Schatzel says “momentum” embodies Towson in her presidential address

By: Anthony Petro, Staff Writer

Photo by Isabelle Bartolomeo/ The Towerlight

Towson University President Kim Schatzel said Wednesday that the University is calling its continuing community partnership “Together Towson,” as TU works to gain RISE Zone designation from the state of Maryland.

The RISE Zone designation would increase its economic development impact with community partners.

Schatzel highlighted the University’s ongoing growth during her annual spring presidential address in the Recital Hall of the Center for the Arts building.

This was the first year the presidential address was not held in Stephens Hall, due to construction on the new Science Complex. To make up for the Recital Hall’s limited capacity, the address was live streamed for the first time on the TU website.

The word “momentum” embodies Towson University in 2018, Schatzel said.

“I hear that word again and again when I talk to faculty, staff, students, legislators and partners,” she said. “We see strong evidence of that momentum all over this beautiful campus.”

Schatzel said the number of applications for the fall 2018 semester has increased by nearly 10 percent compared to last year’s historic number.

Over 1,200 students transferred to Towson this spring, marking the University’s largest spring enrollment ever, Schatzel said.

“Best of all, Towson University’s six-year graduation rates – often cited as the indicator of a University’s success – are strong and growing even stronger,” she said.

Since 2001, Towson’s graduation rate has risen from 66 percent to 72 percent, which is 13 points higher than the national average of 59 percent.

The graduation rate for black students is 74 percent, greater than the University’s overall graduation rate.
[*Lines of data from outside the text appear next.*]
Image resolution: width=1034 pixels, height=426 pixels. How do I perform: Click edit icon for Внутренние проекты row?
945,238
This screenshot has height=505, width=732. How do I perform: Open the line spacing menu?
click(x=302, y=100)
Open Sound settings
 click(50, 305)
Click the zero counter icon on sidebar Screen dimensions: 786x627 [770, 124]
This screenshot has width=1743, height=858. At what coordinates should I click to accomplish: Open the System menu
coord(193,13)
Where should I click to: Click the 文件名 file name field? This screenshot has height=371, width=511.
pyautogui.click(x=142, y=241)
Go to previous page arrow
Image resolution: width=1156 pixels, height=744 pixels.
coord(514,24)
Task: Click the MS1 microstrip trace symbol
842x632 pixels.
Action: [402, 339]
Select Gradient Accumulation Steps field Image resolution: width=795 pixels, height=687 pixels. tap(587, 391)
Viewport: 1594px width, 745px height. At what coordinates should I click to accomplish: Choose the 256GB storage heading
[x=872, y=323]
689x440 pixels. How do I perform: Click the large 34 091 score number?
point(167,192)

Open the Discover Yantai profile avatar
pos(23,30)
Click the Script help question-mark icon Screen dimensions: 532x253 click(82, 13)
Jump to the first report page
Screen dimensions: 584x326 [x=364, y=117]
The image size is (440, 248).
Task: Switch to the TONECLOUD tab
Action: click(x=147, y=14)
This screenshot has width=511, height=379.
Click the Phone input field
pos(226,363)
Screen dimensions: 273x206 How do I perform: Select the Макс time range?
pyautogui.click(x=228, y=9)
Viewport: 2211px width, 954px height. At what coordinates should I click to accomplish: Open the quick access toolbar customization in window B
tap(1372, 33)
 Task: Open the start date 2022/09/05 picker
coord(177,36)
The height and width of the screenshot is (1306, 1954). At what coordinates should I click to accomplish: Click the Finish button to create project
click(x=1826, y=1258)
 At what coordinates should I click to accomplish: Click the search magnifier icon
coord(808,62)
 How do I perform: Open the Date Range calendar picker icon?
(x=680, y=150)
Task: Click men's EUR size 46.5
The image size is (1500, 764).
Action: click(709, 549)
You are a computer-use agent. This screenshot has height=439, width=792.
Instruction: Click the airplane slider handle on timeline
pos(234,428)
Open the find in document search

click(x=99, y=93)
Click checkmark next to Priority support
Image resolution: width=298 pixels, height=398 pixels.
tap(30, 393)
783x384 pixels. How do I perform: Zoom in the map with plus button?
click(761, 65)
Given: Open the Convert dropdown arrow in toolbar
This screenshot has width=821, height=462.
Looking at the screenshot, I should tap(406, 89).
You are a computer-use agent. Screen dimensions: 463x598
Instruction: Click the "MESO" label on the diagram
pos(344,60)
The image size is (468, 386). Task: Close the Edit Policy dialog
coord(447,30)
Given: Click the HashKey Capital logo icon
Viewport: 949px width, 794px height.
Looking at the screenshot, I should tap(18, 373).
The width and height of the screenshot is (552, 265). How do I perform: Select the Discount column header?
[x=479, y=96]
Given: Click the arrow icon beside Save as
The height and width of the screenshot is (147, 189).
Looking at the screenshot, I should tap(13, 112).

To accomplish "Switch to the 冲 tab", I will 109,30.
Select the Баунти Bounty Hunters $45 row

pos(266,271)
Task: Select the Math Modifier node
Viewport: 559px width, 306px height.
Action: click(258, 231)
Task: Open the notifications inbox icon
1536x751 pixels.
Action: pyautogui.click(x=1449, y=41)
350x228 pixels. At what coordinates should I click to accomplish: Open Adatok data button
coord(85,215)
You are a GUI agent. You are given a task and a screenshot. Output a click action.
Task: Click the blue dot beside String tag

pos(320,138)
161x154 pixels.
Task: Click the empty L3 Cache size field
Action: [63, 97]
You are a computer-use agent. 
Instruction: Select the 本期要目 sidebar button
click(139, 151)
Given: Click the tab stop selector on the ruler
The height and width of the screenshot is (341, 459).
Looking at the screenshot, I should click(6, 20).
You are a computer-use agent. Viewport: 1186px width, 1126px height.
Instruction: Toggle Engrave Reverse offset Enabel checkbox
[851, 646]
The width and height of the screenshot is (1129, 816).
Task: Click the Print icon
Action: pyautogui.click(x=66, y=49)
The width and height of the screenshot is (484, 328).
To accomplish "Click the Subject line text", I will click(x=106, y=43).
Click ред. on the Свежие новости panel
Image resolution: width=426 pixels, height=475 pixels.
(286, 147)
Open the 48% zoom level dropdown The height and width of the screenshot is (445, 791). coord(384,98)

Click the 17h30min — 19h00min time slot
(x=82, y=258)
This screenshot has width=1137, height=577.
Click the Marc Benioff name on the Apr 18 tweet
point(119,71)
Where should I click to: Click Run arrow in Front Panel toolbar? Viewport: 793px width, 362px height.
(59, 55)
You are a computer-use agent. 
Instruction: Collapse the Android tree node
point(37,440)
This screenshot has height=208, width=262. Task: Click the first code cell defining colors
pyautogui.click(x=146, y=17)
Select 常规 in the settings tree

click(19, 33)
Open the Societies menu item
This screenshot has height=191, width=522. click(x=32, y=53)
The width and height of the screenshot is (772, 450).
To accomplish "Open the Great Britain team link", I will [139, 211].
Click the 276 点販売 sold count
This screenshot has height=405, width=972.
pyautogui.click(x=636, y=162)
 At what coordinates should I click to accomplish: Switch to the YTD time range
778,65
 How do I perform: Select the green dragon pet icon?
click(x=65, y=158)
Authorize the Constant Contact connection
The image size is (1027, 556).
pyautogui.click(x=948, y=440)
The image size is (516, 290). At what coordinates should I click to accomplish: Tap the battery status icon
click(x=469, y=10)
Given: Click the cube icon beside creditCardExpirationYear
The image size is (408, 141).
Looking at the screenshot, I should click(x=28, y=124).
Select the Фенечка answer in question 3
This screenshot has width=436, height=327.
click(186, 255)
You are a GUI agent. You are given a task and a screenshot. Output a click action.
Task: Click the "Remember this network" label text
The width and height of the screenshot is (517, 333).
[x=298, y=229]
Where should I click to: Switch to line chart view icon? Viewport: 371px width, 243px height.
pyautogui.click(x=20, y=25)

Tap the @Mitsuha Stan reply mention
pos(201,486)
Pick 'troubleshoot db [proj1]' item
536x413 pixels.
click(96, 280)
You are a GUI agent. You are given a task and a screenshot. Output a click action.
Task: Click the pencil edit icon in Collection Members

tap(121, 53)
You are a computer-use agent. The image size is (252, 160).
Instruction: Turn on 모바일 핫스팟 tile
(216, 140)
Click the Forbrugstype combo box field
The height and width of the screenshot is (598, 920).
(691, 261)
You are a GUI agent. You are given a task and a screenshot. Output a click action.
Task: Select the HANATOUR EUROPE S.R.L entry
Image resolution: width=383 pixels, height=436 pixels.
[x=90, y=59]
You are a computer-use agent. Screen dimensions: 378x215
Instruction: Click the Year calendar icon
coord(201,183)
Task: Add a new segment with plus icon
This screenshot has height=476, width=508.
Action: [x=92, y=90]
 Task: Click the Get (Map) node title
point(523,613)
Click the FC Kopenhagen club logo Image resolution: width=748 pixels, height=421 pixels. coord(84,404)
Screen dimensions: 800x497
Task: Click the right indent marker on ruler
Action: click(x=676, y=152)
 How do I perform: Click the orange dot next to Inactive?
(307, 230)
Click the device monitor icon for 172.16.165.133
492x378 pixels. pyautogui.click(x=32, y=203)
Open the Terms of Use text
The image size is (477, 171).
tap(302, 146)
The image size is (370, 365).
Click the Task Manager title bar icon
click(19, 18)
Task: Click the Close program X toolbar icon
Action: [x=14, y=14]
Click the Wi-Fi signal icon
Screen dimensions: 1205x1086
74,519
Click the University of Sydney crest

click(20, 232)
“This data tells us that for the  23,000 students enrolled at TU, the second largest university in Maryland and the 73rd largest in our nation, student success is defined as inclusive of all our students,” Schatzel said.

Schatzel said Towson University’s diversity gives students an advantage as they enter the professional world as “mediators and solution-seekers,” two traits she said are always in high demand.

“A diverse and inclusive campus supports student success during and after college,” she said. “Students who learn to thrive and support other to thrive inclusively are completely advantaged when they enter the global world of work.”

Schatzel continued by highlighting the triumphs of Towson’s athletes academic success.

“TU athletes once again have the highest NCAA graduation rate of all Division 1 USM (University System of Maryland) institutions,” she said.

According to Schatzel, Towson’s baseball team has the highest graduation rate in the Colonial Athletic Association, and the field hockey, women’s soccer and women’s swimming and diving teams have 100 percent graduation rates.

Schatzel recognized the successes of several Towson University faculty members, including a team of computer and information sciences faculty who secured a $3.9 million grant from the National Science Foundation to expand Towson’s Cyber Corps program.

“Momentum is not just about moving – it’s about moving forward, leading in the right direction, world-class teaching and research standing as an anchor for our community and a sought-after partner that is committed to making a difference,” Schatzel said. “That is what our outstanding faculty are doing and that is how TU is leading in a way that sets the standard for higher education in this nation.”

Schatzel said the 2018 Maryland legislative session, which ended on Monday, showed that Governor Larry Hogan and state lawmakers are “eager to support” Towson.

This support comes in the form of funding for the new Science Complex to be completed in two years, the upgrades to the South Campus athletic fields, plans for a brand-new building for the College of Health Professions, and a total renovation and 85,000 square foot addition to the University Union.

“I hope you’re getting used to the cranes and cones,” Schatzel said. “Because we are just getting started.”

Partnerships Manager Kathleen Crostic enjoyed hearing about the Towson’s momentum as an institution.

“It is exciting to hear about everything moving forward,” Crostic said. “It is always interesting to hear updates.”

Physics professor Vera Smolyaninova said she was very impressed with the University’s progress.

“It is very good to hear what Towson is doing great at,” Smolyaninova said. “As faculty, we are usually so focused on our specific teaching that it is refreshing to hear about the overall picture.”

Schatzel, who became Towson’s president a little over two years ago, reflected on the progress the University has made in that time and promised “great things ahead” for Towson University.

“When I look back on the University as it was then, it was and it continues to be a campus with a growing reputation for achievement and excellence,” Schatzel said. “A campus that is vibrant and vital to the future success and prosperity of Greater Baltimore and Maryland.”